Zaborski stared down at the date, June 20, 1966. He handed back the testimony as he considered the enormity of the task with which his leader had entrusted him. Leonid Ilyich Brezhnev continued his monologue.
“So you can see, Comrade Zaborski, we have one month before the deadline, but if you can discover the whereabouts of the original icon, President Johnson’s defense strategy would be rendered virtually useless, and the United States would then become a pawn on the Russian chessboard.”
CHAPTER TWO
APPLESHAW, HAMPSHIRE, ENGLAND
JUNE 1966
“‘AND TO MY dearly beloved son, Captain Adam Scott, M.C., I bequeath the sum of five hundred pounds.’”
Although Adam had anticipated the amount would be pitiful, he nevertheless remained bolt upright in his chair as the solicitor glanced over his half-moon spectacles.
The old lawyer who was seated behind the large partner’s desk raised his head and blinked at the handsome young man before him. Adam put a hand nervously through his thick black hair, suddenly conscious of the lawyer’s stare. Then Mr. Holbrooke’s eyes returned to the papers in front of him.
“‘And to my dearly behoved daughter, Margaret Scott, I bequeath the sum of four hundred pounds.’” Adam was unable to prevent a small grin spreading across his face. Even in the minutiae of his final act, father had remained a chauvinist.

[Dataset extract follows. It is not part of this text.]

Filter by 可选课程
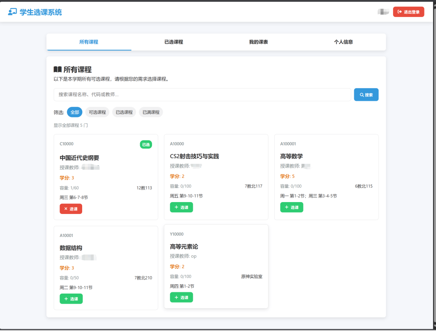This screenshot has width=436, height=331. [97, 112]
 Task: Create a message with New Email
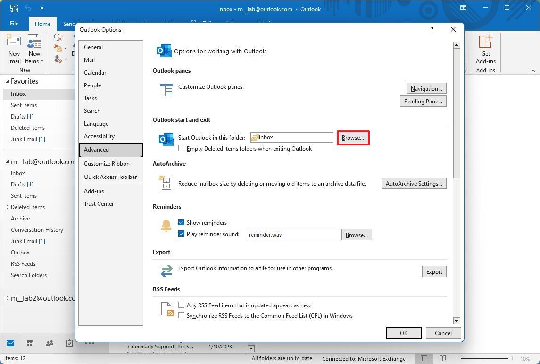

“‘To the Hampshire County Cricket Club,’” droned on Mr. Holbrooke, unperturbed by Miss Scott’s relative misfortunes, “‘twenty-five pounds, life membership, finally paid up. To the Old Contemptibles, fifteen pounds. And to the Appleshaw Parish Church, ten pounds.’” Death membership, thought Adam. “‘To Wilf Proudfoot, our loyal gardener part-time, ten pounds, and to Mrs. Mavis Cox, our daily help, five pounds.
“‘And finally, to my dearly beloved wife Susan, our marital home, and the remainder of my estate.’” This pronouncement made Adam want to laugh out loud because he doubted if the remainder of Pa’s estate, even if they sold his premium bonds and the prewar golf clubs, amounted to more than another thousand pounds.